Bob Bent

Classifying Traffic to Match Unified Policy Column Objects

Discussion created by Bob Bent Expert on Nov 22, 2017

In a previous post we looked at a simple example of Unified Policy Column-based Rule Matching for the initial SYN packet in the TCP three way handshake from a client connecting to an SMTP service where only the firewall was enabled. Lets look at a more complex example where we need multiple packets to identify the traffic against a Unified Policy with Application Control and Content Awareness enabled in the policy layer.

 

In R80.10 the unified policy classifies subsequent packets against the column definitions until enough information is known to identify the traffic. Like column-based rule matching as more is known about the connection, then rules are eliminated, optimizing the rule base matching process. Example classification objects are application, access role source, access role destination, content and file.

Classification Objects for Each Column

 

Consider the example rule base below that is similar to the R80.10 online help rule base matching example 3 for a connection from the InternalZone to the Internet to download an EXE file from a business web site.

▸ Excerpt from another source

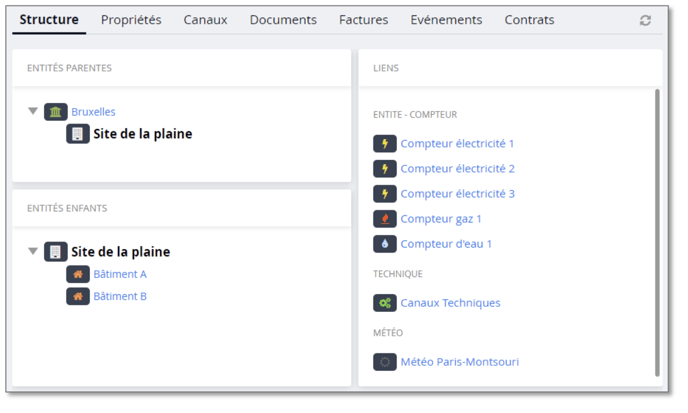
Task: Open the Bâtiment B link
Action: coord(120,296)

Example Unified Policy Pass One

 

Classification starts with the SYN packet in the TCP three-way handshake to a Web services port. Rules 1, 2 and 3 are possible matches. The connection is allowed on rule 3 and allowed to continue.

 

The CoreXL dispatcher notices the  SYN packet is a first packet and forwards the packet to the fw_worker Context Management Infrastructure (CMI). Unified policy processing begins to classify the packet by creating a list of Classifier Apps that are registered for first packets. Each Classifier App executes on the packet and creates a Classifier Object to be used to match the column definition in the security policy.

 

Because Application Control is enabled and more packets need to be analyzed in subsequent packets, streaming is needed. Once the TCP three-way handshake completes, then the client sends an HTTP GET to download the file. Consider the following HTTP Headers from the subsequent client request and the server response.

 

C: GET /download/example.exe HTTP/1.1

C: Host: www.example.com

S: HTTP/1.1 200 OK

S: Content-Type: application/octet-stream

S: Content-Length: 1136132

 

When checked against the security policy it is determined that application and file classification objects are needed and more packets are needed to complete the policy match. Subsequent packets are handled by the streaming engine. The streaming engine notifies the Classifier to perform the classification. The unified processing waits for information from the CMI.

 

Streaming, CoreXL and SecureXL technologies have not changed. The streaming engine passes the stream to the Protocol Parser. The Protocol Parser verifies if the protocol is correct or not and provides the result to the CMI. If the protocol is correct the Parser extracts the Context. If the protocol is not correct the CMI may instruct the Parser to extract Context even then. This Context is then executed in the Pattern Matcher to identify the application. The Pattern Matcher tells the result to the CMI. For more information about these NGTP components see Check Point Security Gateway Architecture and Packet Flow (advanced access).

 

The CMI sends the information describing the result of the Protocol Parser and the Pattern Matcher to the Classifier. The Classification Object is checked against the rule base.

 

The result of the rule base check is provided to the CMI which then decides to allow or to drop the connection. The CMI generates a log message and instructs the streaming engine to forward the packets to the outbound interface.

NGTP Architecture Components

This is the process. In our example 3, the rule base determines from the client request HTTP Header that www.example.com is not a gambling site so rule 2 can be eliminated and the client request is allowed.

Example Unified Policy Pass Two

Rule 1 and 3 are still a possible match. The file is extracted from the HTTP body in the server response. The Pattern Matcher determines that the file type is an EXE file. The result is sent to the classifier and checked against the rule base. Rule 1 matches and the packet is dropped.

Example Unified Policy Pass Three

I hope you have found this example helpful to understand how the Unified Policy classifies subsequent packets against the column definitions in the R80.10 Unified Policy until enough information is known to identify the traffic and complete the matching process.